Просьба возымела действие. Потянувшись за теркой для пармезана, мама сказала:

— Обед готов. Мира, усади детей за стол.

В столовой свободно помещалось четырнадцать человек. Сегодня было пятнадцать. Посреди большой комнаты, оклеенной розовыми с бордовым обоями, стоял старинный стол красного дерева, вывезенный из Италии. На стене, рядом с изображением Иисуса, висело богато украшенное распятие.

— Давайте помолимся, — сказала мама, когда все сели.

— «Благослови нас, о Боже, и Твои дары, что мы вкушаем от щедрот Господа нашего Христа. Аминь».

Мама встала и подняла бокал с вином:

— Мы пьем за Сала и Оливию. — Ее губы задрожали. — Не знаю что сказать. Говорить тосты — мужское дело. — Она резко опустилась на стул.

Тронув мать за плечо, Мира встала:

— Мы приветствуем Сала в нашей семье. Пусть ваша любовь будет такой же крепкой, как любовь наших родителей. Пусть ваши шкафы будут полными, спальни — теплыми и, — ее голос смягчился, — пусть у вас будет много здоровых детей.

Вместо смеха и аплодисментов наступила тишина.

Анджи выдавила из себя улыбку, хотя это никого не обмануло. Все думали о том, как она отнесется к появлению в семье еще одного ребенка. Она подняла бокал.

— За Сала и Ливви, — торопливо проговорила она, надеясь выдать свои слезы за слезы радости.

Беседа возобновилась. Раздался дружный стук вилок и ножей по фарфору, снова зазвучал смех.
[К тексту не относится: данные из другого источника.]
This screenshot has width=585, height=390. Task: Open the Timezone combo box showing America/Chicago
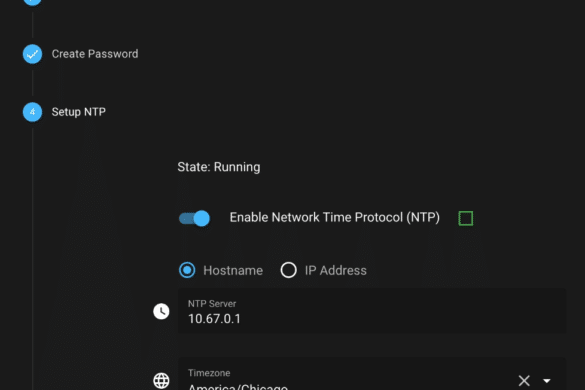coord(372,374)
Хотя семья собиралась каждый праздник и дважды в месяц вечером по понедельникам, им всегда было о чем поговорить.

Анджи огляделась. Мира что-то рассказывала маме, Винс и дядя Фрэнсис обсуждали последний бейсбольный матч, дети играли, Конлан расспрашивал тетю Джулию об операции, которую она перенесла.

Анджи не могла ни на чем сконцентрироваться. Ее сестра хотела ребенка, значит, так оно и будет. У ее сестер это происходило с легкостью.

После обеда, пока Анджи мыла посуду, каждый, кто проходил мимо раковины, сжимал ее плечо или целовал в щеку. Все понимали, что сказать тут нечего. Почти десять лет они надеялись и молились, но Анджи и Конлан так и не сумели стать семьей.

В конце концов Анджи не выдержала. Швырнув посудное полотенце на стол, она бросилась в свою спальню. В уютной комнатке, где даже обои остались прежними — розы в белых корзинках, — стояли две кровати с розовыми покрывалами. Она присела на краешек своей постели.